Parmi les priorités citées par Joe Biden, il y a la confirmation des membres de son cabinet, la relance de l'économie américaine et la distribution de vaccins contre le Covid-19.

Le président élu Joe Biden a demandé mercredi au Congrès de travailler sur les priorités de son programme, malgré le procès en destitution de Donald Trump, qui s'ouvrira après l'arrivée au pouvoir du démocrate.

"J'espère que le Sénat trouvera une façon de gérer leurs responsabilités constitutionnelles concernant le procès en destitution, tout en conduisant les affaires urgentes de la nation", a-t-il indiqué dans un communiqué, après la mise en accusation de Donald Trump.

"Économie vacillante"

Parmi les priorités citées par Joe Biden: la confirmation des membres de son cabinet, la relance de l'économie américaine, et la poursuite du plan de distribution de vaccins contre le Covid-19.

"Cette nation reste sous la menace d'un virus mortel et d'une économie vacillante", a alerté le futur président.

Ce jeudi, il doit présenter les bases du prochain paquet d'aides économiques, censées permettre aux États-Unis de sortir de la prise crise qu'ait connu le pays depuis les années 1930. Des millions d'Américains sont toujours au chômage et la pandémie de Covid-19 ne donne aucun signe de rémission, allant de record en record outre-Atlantique.

"Milliers de milliards de dollars"

Le futur président a promis des "milliers de milliards de dollars" et d'agir vite.
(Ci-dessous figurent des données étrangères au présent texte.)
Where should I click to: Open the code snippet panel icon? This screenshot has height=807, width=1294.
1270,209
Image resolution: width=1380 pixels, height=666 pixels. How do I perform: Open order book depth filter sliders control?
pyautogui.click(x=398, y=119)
C'est-à-dire dès son arrivée à la Maison Blanche, le 20 janvier. La priorité: accélérer le rythme des vaccinations, avait-il expliqué la semaine dernière, lors d'une conférence de presse dans son fief de Wilmington dans le Delaware.

Car les économistes s'accordent à dire que le rythme de la reprise économique suivra celui de la vaccination de la population contre le Covid-19. Mais il faudra des mois pour que les restaurants, bars, hôtels, ou encore compagnies aériennes, puissent retrouver un niveau d'activité correcte. Et d'ici là, l'économie aura encore besoin de soutien.